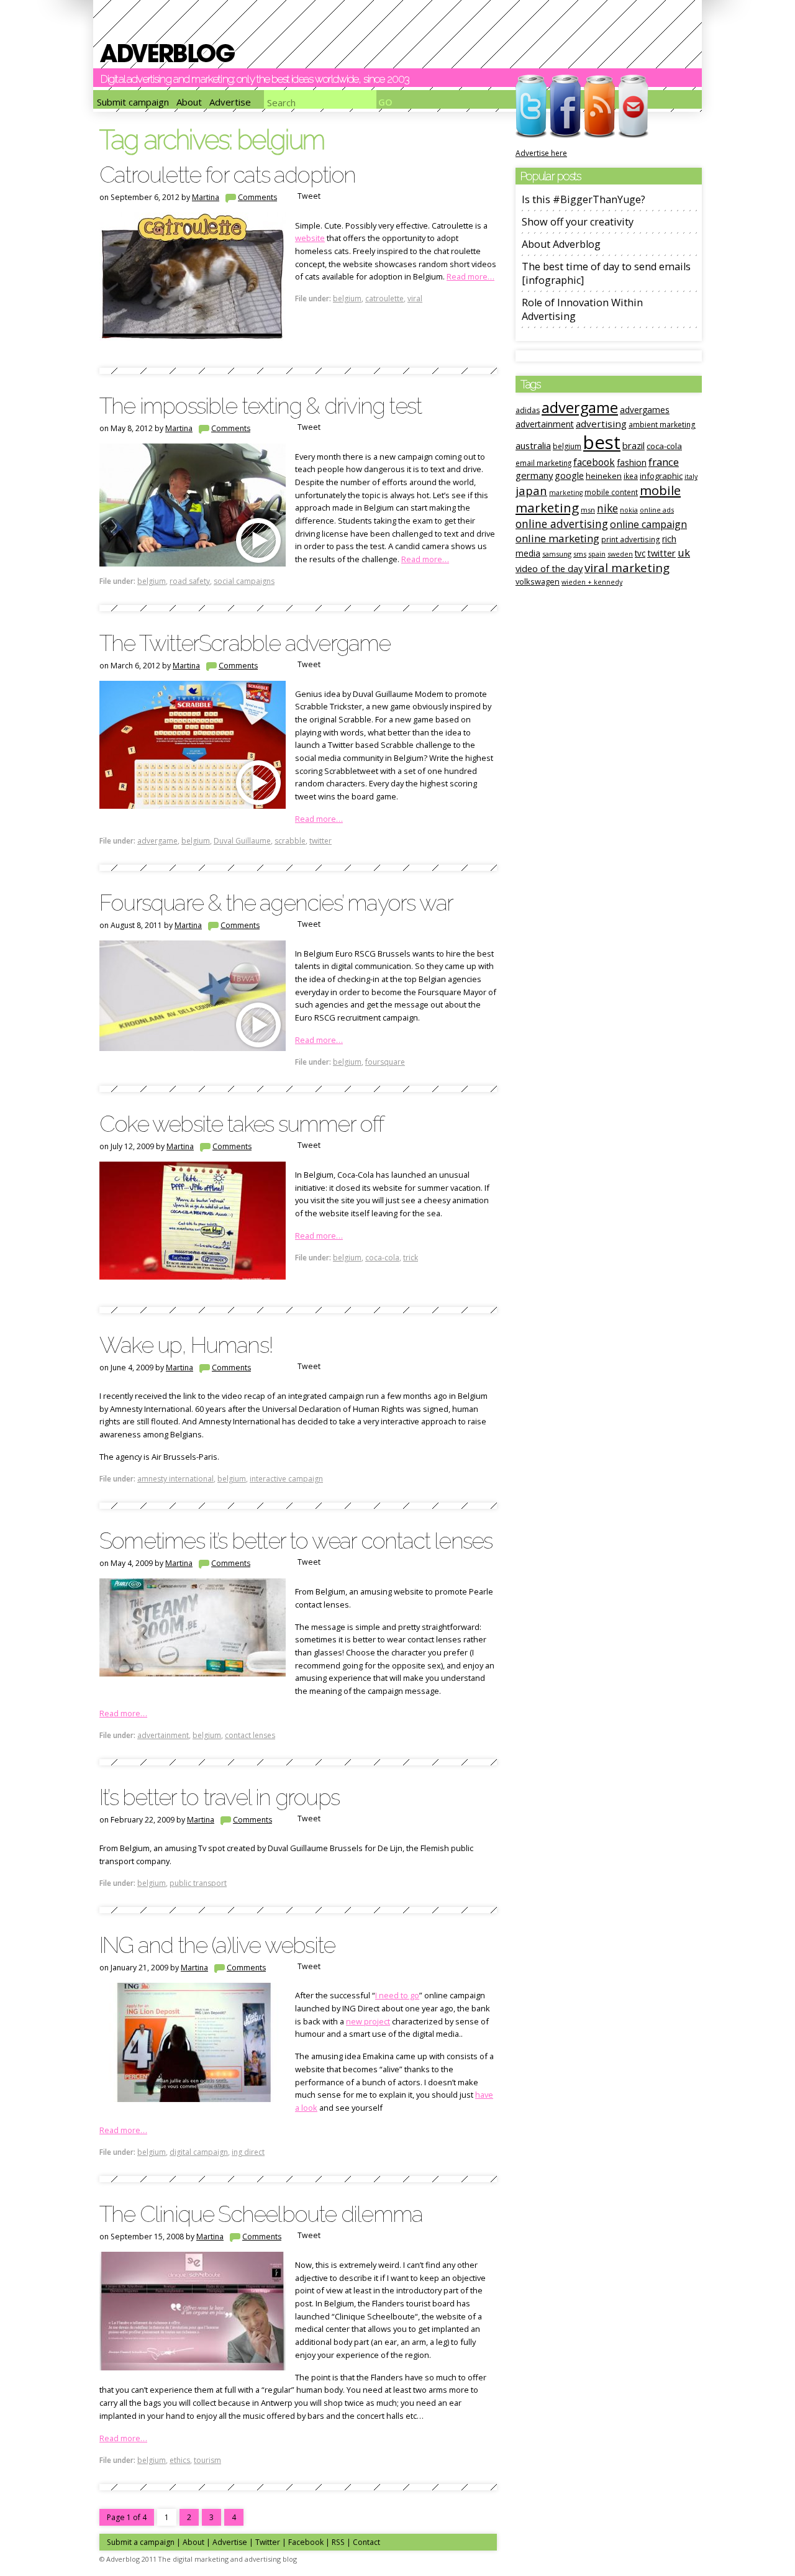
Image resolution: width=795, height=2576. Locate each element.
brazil (633, 445)
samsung (556, 553)
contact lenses (250, 1735)
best (601, 442)
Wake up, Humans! (186, 1345)
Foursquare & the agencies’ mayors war (276, 903)
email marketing (543, 463)
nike (607, 508)
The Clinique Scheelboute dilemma (260, 2214)
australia (533, 445)
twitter (320, 840)
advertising (601, 423)
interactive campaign (286, 1478)
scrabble (290, 840)
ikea (631, 476)
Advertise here (541, 153)
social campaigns (244, 581)
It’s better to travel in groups (219, 1797)
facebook (594, 462)
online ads (657, 509)
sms (579, 553)
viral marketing (627, 568)
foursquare (385, 1062)
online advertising (562, 523)
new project (368, 2021)
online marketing (557, 538)
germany (534, 475)
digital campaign (199, 2152)
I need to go (397, 1995)
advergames (645, 410)
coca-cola (382, 1257)
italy (690, 476)
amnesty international (175, 1478)
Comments (257, 197)
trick (410, 1257)
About (189, 102)
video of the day (549, 568)
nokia (629, 510)
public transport (198, 1883)
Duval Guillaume (242, 840)
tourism (207, 2460)
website (310, 237)
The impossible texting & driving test (260, 406)
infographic (661, 475)
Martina (205, 197)
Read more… (470, 276)
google (569, 475)
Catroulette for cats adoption (227, 175)
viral (414, 298)
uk (684, 552)
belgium (347, 298)
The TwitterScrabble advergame (245, 643)
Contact (366, 2542)
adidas (528, 410)
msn (588, 509)
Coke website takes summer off (241, 1124)
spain (597, 553)
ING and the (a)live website (217, 1945)
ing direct (248, 2152)
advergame (157, 840)
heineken (604, 475)
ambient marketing (662, 424)
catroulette (384, 298)
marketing (566, 492)
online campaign (648, 524)
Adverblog (167, 53)
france (663, 462)
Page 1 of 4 (127, 2517)
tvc (640, 553)
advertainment (163, 1735)
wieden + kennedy (591, 582)
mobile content (611, 492)
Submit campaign (133, 102)
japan (531, 490)
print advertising (630, 539)
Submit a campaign (141, 2542)
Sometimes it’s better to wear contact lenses (295, 1540)
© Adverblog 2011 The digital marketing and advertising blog (198, 2559)
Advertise (230, 102)
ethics (180, 2460)
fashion (632, 462)
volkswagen (538, 581)
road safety (190, 581)
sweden (620, 553)
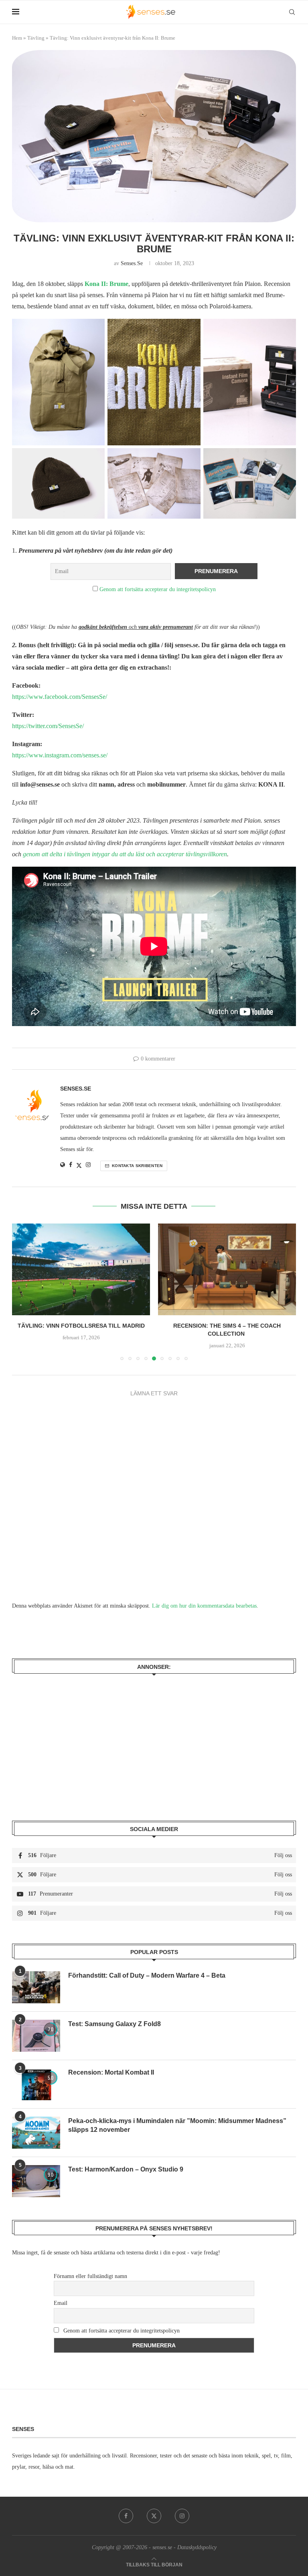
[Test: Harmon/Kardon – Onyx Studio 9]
== == ==
### EXERCISE AIM
Return a copy of each line in the records above that has "better" in it.

### SOLVED PROBLEM
It’s better to travel in groups (219, 1797)
Sometimes it’s better to wear contact lenses (295, 1540)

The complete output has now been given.